2 years ago | 2 min read

Commenting vs Documenting

Commenting is a translation between two languages that developers know, aiming to ease the understanding of a behavior.

Documenting is different, it is about requirements and modularity, and it is (almost) always good to have, especially when dealing with teams. The general fear of over-documentation is so rare that it became a myth. Patterns like JSDoc are ways of documenting your code, not commenting.

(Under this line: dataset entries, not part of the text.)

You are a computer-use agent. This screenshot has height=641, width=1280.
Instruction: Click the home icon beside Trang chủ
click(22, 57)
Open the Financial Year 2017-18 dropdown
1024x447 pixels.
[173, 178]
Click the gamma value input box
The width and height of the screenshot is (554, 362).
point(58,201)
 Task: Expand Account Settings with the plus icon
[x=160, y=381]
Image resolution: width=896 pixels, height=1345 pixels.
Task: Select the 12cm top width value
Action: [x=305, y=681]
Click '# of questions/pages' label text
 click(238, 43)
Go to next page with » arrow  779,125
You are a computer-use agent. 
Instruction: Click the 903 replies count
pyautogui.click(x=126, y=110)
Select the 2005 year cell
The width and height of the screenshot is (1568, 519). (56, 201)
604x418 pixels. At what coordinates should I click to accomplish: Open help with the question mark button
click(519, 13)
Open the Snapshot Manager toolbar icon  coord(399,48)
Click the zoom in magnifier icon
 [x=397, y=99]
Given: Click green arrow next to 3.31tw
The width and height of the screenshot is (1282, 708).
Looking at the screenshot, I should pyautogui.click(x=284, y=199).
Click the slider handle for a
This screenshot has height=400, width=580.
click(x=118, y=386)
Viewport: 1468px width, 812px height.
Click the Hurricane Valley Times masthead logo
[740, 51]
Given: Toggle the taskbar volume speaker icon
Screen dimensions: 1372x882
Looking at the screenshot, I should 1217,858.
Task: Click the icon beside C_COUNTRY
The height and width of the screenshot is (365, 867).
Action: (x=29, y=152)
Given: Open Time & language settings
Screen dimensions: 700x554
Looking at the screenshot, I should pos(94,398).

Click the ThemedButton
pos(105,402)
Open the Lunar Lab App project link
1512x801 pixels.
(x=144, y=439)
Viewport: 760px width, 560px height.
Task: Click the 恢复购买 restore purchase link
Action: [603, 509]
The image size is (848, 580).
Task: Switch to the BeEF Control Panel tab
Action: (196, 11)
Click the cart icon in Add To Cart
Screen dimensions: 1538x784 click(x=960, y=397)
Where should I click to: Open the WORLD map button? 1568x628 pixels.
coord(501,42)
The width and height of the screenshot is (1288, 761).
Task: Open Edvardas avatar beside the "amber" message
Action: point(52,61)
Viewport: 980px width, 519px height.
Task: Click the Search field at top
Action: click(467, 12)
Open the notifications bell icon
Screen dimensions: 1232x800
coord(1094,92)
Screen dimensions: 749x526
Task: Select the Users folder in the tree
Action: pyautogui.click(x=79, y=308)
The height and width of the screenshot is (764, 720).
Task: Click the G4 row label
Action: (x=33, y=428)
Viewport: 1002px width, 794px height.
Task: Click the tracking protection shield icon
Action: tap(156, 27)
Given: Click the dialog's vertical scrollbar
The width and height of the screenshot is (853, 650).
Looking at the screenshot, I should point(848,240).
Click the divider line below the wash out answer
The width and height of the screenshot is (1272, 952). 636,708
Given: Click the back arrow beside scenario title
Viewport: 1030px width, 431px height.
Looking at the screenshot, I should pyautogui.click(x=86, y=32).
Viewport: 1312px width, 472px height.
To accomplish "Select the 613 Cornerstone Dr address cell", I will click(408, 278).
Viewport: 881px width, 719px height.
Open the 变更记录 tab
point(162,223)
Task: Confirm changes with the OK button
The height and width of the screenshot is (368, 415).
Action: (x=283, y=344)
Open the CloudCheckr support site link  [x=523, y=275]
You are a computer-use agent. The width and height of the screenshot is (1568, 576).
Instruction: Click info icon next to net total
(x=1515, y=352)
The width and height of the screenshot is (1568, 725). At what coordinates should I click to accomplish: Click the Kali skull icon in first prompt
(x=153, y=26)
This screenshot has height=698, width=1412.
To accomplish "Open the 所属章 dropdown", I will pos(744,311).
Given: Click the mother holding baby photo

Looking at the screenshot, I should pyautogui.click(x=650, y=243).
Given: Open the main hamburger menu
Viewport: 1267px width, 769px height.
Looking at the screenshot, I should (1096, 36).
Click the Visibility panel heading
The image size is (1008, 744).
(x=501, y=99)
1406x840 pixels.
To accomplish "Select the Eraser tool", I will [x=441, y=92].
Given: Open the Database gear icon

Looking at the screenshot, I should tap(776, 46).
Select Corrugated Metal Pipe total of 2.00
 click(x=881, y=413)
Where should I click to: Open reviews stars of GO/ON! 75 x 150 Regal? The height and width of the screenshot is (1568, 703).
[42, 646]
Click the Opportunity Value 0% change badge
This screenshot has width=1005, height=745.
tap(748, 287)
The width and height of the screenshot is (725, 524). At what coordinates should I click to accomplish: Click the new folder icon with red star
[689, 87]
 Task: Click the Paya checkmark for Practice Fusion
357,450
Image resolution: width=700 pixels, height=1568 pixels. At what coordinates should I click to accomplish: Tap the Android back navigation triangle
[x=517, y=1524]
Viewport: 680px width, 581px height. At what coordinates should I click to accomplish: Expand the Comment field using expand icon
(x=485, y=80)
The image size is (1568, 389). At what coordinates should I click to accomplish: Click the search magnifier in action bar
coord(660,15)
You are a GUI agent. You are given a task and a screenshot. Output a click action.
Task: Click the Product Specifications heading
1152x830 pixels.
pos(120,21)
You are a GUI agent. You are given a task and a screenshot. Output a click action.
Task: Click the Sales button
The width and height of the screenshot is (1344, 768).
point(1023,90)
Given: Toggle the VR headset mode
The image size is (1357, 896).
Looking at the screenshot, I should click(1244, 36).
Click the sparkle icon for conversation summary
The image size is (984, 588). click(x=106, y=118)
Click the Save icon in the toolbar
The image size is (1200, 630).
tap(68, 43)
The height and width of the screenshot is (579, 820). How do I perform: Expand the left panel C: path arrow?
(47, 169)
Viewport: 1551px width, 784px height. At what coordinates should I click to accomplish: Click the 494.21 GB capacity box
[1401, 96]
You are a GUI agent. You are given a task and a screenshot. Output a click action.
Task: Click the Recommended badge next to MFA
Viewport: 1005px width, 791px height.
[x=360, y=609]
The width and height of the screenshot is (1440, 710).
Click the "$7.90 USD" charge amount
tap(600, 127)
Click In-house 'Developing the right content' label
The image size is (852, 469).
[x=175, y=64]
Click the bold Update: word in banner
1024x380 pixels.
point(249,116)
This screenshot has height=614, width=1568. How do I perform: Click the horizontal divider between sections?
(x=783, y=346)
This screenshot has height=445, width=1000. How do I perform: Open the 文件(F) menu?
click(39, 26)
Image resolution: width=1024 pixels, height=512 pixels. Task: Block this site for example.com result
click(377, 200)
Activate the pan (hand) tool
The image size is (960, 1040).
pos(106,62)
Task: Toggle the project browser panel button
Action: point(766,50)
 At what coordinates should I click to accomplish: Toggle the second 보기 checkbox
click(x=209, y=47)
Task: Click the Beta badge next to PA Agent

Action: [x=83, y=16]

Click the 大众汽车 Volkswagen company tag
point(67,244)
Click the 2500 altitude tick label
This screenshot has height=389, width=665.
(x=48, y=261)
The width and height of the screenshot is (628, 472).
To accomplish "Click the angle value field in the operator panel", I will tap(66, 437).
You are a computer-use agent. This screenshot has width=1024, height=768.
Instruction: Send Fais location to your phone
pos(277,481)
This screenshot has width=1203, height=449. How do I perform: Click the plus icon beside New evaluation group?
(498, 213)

For example, this is a documentation:

/**
* Get the content from ID.
* @param {Object} event The event object.
* @param {Object} body The body of the request.
* @returns {Promise}
* @see {@link module:services/content/catalog}
*/
function getStuff(event, body){
//...
}

This is a comment:

// If the objects are the same, throw error 542
JSON.stringify(obj) === JSON.stringify(obj2) && throw new SystemError({ code: 542 })

So, when to comment?

When a verbose version of your code is not enough to describe its behavior. When understanding it in plain-English is significantly faster than in code.

Why?

Programming is like writing a text: The comprehension is subjective. It may vary due to numerous factors: region, subject, epoch, cultural factors. The understanding about the code may vary between new developers and old-school developers, between a REST developer and an Event Driven, between people who had a CS/engineering courses and those who don't.

Other developers will consume your comment before they consume the code, so it can speed up things up. If I need to refactor a code and your complicated line is not the place that I need to take a look, I will skip it.

But why this is important at all?

Speed.

Gifted minds commonly dislike commenting and documenting due to the fast way that they think. They are very productive - when assigning the sheer number of complex features that they can pull in a short time - but they struggle to scale when working with other developers. This can even be a major problem, since they feel that they are not being productive when slowing down to assist others.

If you want to know how extremely genius people write insane on-liners to abstract a whole component, you can join CodeSignal, enroll on any code challenge and take a look into the top answers. A code-base created like that and without comments or documentation will be simply unmaintainable.